Cin suratını ekşitti. “Sıkmadı mı bu geyik?”
“Haklısın sıktı. Eskiden şairler İstanbul’u dinlediklerinde bir ahenk, hikâyesi olan hisli sesler duyarmış. Şimdi? Kuru gürültü…”
“Ben o eski İstanbul’u da hatırlıyorum. Abarttığınız kadar ahım şahım bir yer değildi.”
“Sana kalsa sen Şehrazad’ı da hatırlıyorsun. Bir şeyi beğen ya bir şeyi.”
“O değil de ben acıktım, kebap mı yesek?”
“Maddi varlığı olmayan bir canlı nasıl benden çok acıkıyor hiç anlamıyorum ama tamam, eve söyleriz.”
“Yaşasın.”
“Yaşamasın Cin, yaşamasın.

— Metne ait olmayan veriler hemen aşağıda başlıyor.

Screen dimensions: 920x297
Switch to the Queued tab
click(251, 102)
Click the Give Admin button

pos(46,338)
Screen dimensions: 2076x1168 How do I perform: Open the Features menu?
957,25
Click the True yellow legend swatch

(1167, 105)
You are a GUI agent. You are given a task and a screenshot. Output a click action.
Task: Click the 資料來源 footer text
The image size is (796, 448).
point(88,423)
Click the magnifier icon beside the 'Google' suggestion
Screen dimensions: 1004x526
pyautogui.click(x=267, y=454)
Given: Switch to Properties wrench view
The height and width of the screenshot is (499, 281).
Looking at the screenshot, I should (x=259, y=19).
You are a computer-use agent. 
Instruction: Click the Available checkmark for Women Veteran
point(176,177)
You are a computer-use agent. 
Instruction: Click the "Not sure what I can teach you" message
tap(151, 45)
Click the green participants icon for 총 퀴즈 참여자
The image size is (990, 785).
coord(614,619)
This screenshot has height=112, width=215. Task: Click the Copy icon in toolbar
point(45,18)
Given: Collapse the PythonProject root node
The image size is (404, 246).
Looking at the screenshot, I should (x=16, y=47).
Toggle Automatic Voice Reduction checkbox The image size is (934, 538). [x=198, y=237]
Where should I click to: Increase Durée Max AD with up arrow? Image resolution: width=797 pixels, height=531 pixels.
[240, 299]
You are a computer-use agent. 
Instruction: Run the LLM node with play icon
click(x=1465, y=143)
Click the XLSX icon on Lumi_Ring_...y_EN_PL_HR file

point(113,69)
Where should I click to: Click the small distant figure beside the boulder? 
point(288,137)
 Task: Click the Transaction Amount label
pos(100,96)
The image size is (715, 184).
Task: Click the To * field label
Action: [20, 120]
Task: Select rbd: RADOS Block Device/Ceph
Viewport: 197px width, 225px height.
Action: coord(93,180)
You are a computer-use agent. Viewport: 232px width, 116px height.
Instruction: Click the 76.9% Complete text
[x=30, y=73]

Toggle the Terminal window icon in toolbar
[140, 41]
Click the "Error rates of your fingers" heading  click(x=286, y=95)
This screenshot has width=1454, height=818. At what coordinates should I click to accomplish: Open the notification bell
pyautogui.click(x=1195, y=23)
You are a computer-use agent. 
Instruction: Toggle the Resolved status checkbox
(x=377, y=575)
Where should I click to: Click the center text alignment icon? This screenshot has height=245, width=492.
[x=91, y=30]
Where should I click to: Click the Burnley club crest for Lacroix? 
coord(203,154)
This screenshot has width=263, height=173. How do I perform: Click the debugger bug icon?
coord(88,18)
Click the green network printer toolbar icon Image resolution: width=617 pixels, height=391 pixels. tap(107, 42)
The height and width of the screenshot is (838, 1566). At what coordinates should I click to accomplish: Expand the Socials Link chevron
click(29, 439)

Biz de yaşamayalım. Herkes ölsün. Neden biliyor musun? Bu dünya insanlar olmadan daha güzel bir yer. Nüfusun bir milyara ulaşması çağlar aldı ama iki yüzyıl içinde bunun beş-altı katına çıktık. İşgalci çekirgeler gibiyiz Cin. İkimiz böyle olduğuna şahit olmadık mı? Hangi limana demir atsak bizi ufuktaki ormanların karşıladığı günleri hatırlıyor musun?”
“Haklısın da konu nasıl kebaptan buraya geldi?”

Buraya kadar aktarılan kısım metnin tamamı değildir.